Instructions to follow: Extract exactly and only the lines from the one containing "Given: Open the Gallery nav link" through the end of the entries below. Pictures should not appear in the copy.

Records supplied:
□ □ □ □

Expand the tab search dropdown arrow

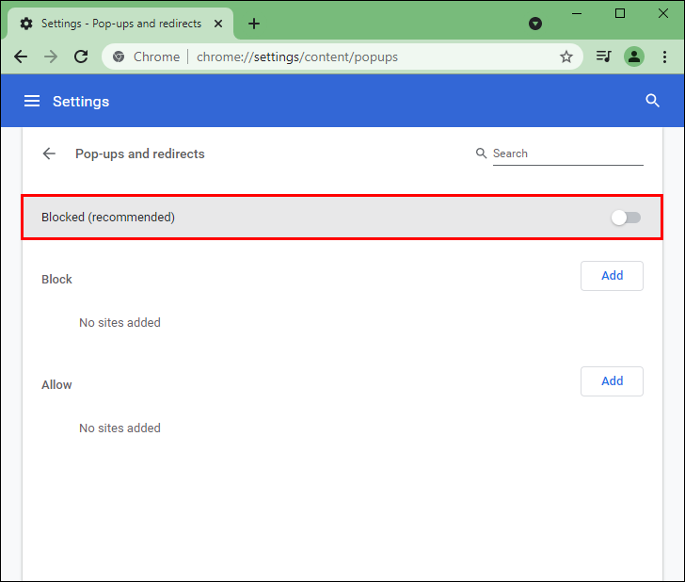pos(535,24)
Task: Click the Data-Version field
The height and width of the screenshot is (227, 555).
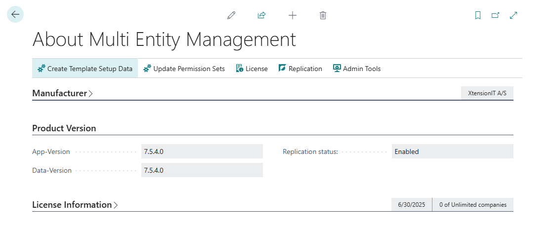Action: [x=202, y=170]
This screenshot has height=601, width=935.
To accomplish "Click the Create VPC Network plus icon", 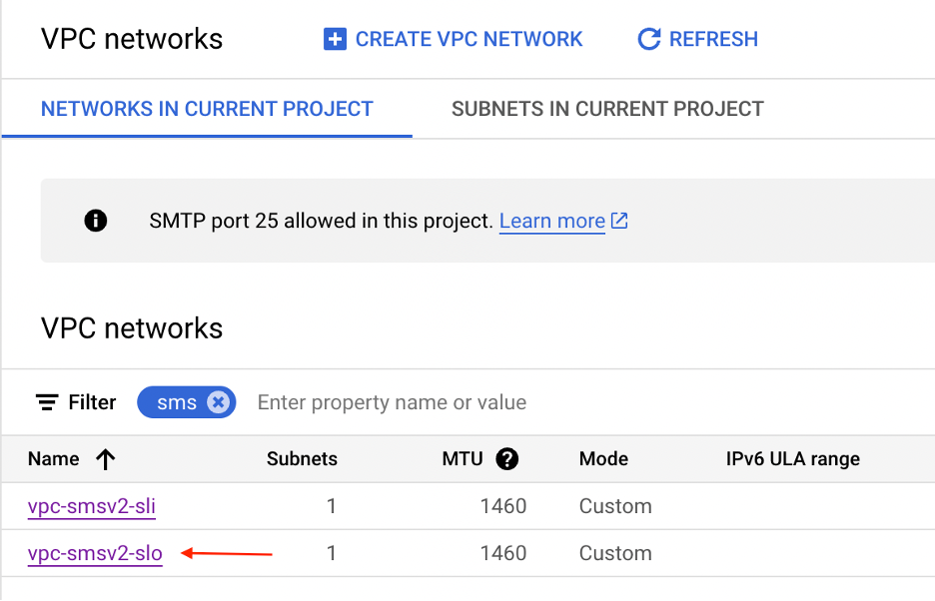I will pos(334,39).
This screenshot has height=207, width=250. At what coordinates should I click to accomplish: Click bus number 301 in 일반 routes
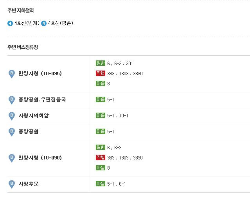point(129,64)
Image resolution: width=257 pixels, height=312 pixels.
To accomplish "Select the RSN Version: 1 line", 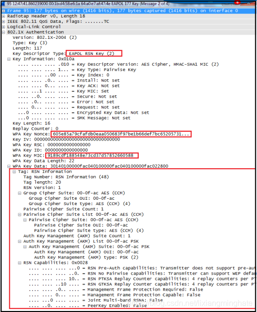I will (x=42, y=188).
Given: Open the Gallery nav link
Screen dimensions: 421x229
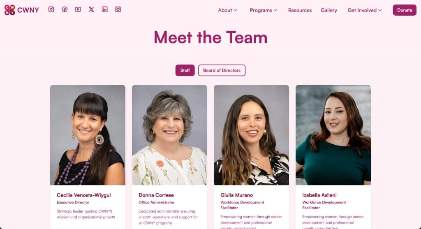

□ □ □ □

Answer below:
Given: Open the Gallery nav link
Screen dimensions: 421x229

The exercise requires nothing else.